Top official: Police unprepared for mass disaster

In face of grim earthquake casualty estimations, police warns forensic teams incapable of dealing with large-scale national disaster; officials ask for $9.8 million to set up national biometric database to simplify identification process, equip labs

Some 16,000 victims are estimated likely to perish in an earthquake of considerable magnitude, but budgetary setbacks are impeding the ability of Israel's police to prepare for the colossal task of identifying the bodies ahead of their burial – Chief Superintendent Yossi Vilner warned the Knesset Special

Committee for the Examination of Earthquake Preparedness on Monday.

 

The national preparedness plan consigns responsibility over the identification process to the police, which according to Vilner is currently only capable of identifying 250 bodies per day.
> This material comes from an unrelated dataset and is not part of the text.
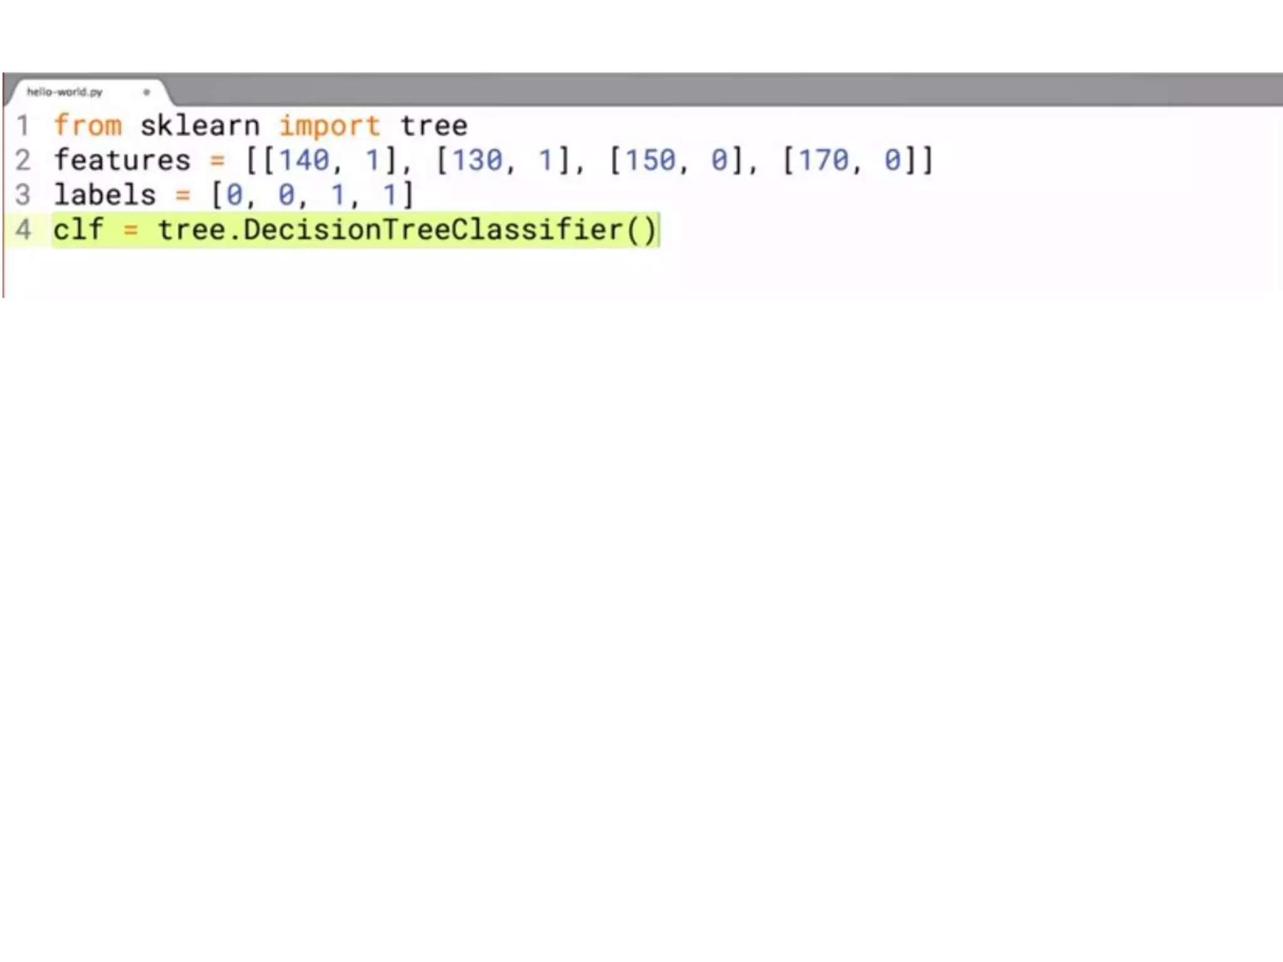
Task: Click line number 2 in the gutter
Action: point(23,160)
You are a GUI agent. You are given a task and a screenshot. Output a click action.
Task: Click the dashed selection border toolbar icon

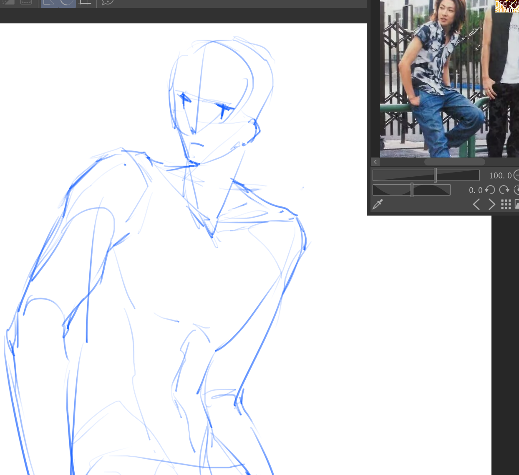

Computer software designed to speed up the process has already been ordered from abroad, but the $220,000 system will only be in use towards early 2009.

 

The estimated number of fatalities is based on projections evaluating the extent of destruction to housing and public structures in the event of a large-scale quake.

 

Geologists assert that deadly earthquakes strike Israel in an 80-year seismic cycle; the most recent was recorded in 1927.

 

Vilner noted that plans would also have to be made for the possibility of bodies first being buried and then exhumed for identification. Committee chairman, MK Moshe Kahlon (Likud) said the alternative of storing the bodies in cooling containers was also being considered.

 

Shortage of pathologists

According to Vilner, the police forensic department lacks a necessary $1.230 million to properly equip its emergency stock reserves.

 

The funding would be used, among other things, for the establishment of a national biometric database composed of DNA and fingerprint identification markers.

 

Vilner also stressed the shortage of pathologists and suitably upgraded laboratories. At present time the police rely on seven physicians at the Forensic Institute in Abu Kabir, who can only identify 100 bodies a day.

 

Police administrators are currently drafting a protocol to coordinate efforts on a national level, though each district already has a regional plan allowing it to operate independently in the event of power cuts and the

destruction of transportation infrastructure.

 

The necessary funding being sought for the plan stands at $9.8 million, police said. But the deputy director of the Internal Security Ministry, Eliezer Rosenbaum said he doubted the police would be able to receive the full amount without a change to the current budget.